GET	/repos/:owner/:name/commits/:sha/status	yes	Combined: { sha, state, total_count, statuses }.

state is one of pending, success, failure, error. Combined rollup: any failure/error → failure, else any pending (or none) → pending, else success.
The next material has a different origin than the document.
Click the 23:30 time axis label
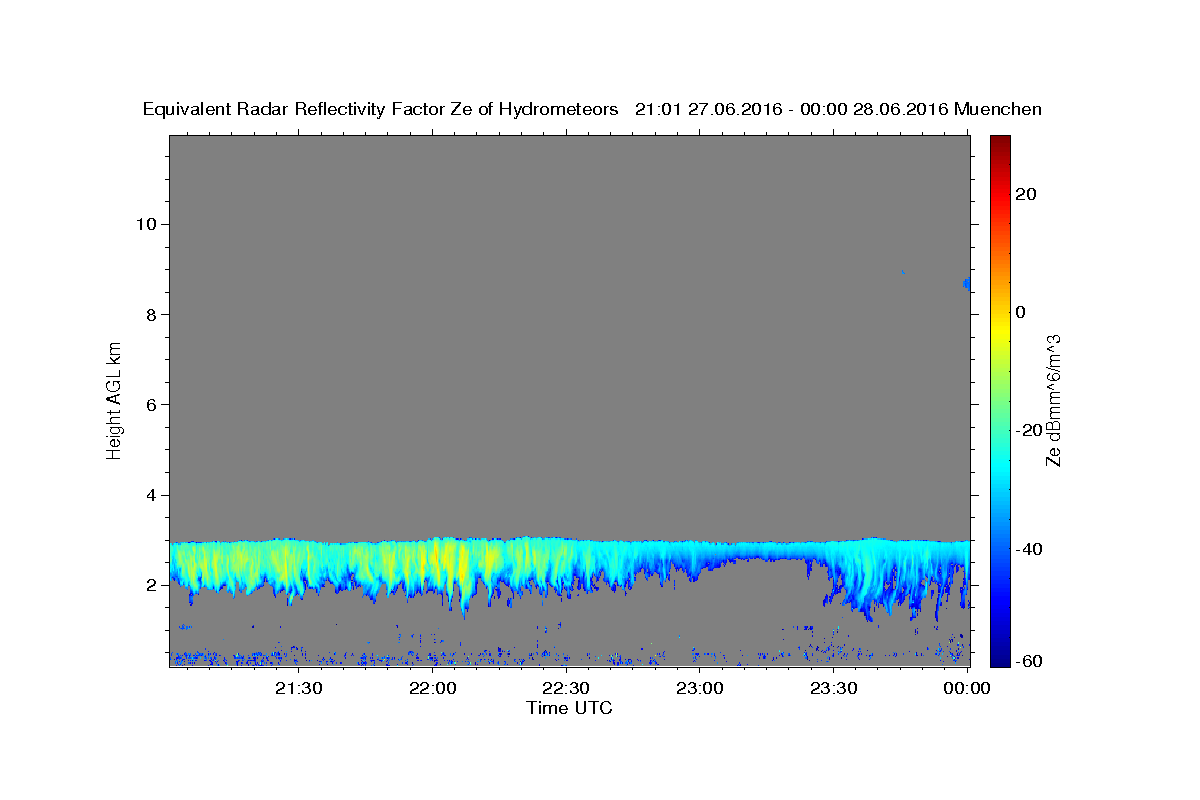The height and width of the screenshot is (800, 1200). 833,688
Posting a status fires the status webhook event.

SSH keys

Method	Path	Auth	Notes
GET	/me/ssh-keys	yes	List.
POST	/me/ssh-keys	yes	{ title, key }. Deduped by SHA256 fingerprint across the whole instance.
DELETE	/me/ssh-keys/:id	yes	Remove.

Personal access tokens

Method	Path	Auth	Notes
GET	/me/apps	yes	List (no plaintext tokens).
POST	/me/apps	yes (browser)	PATs cannot create other PATs.
DELETE	/me/apps/:id	yes (browser)	Same restriction.

Webhooks

Method	Path	Auth	Notes
GET	/repos/:owner/:name/webhooks	yes	Admin-only.
POST	/repos/:owner/:name/webhooks	yes	Admin-only.
PATCH	/repos/:owner/:name/webhooks/:id	yes	Admin-only.
DELETE	/repos/:owner/:name/webhooks/:id	yes	Admin-only.
GET	/repos/:owner/:name/webhooks/:id/deliveries	yes	Recent delivery log.

Admin (owner-only)

Method	Path	Auth	Notes
GET	/admin/invites	owner	List.
POST	/admin/invites	owner	Returns the plaintext token once.
DELETE	/admin/invites/:id	owner	Revoke.

Git Smart-HTTP (not under /api)

GET  /<owner>/<repo>.git/info/refs?service=git-upload-pack
GET  /<owner>/<repo>.git/info/refs?service=git-receive-pack
POST /<owner>/<repo>.git/git-upload-pack
POST /<owner>/<repo>.git/git-receive-pack

HTTP Basic auth with a PAT in the password slot. The username is ignored.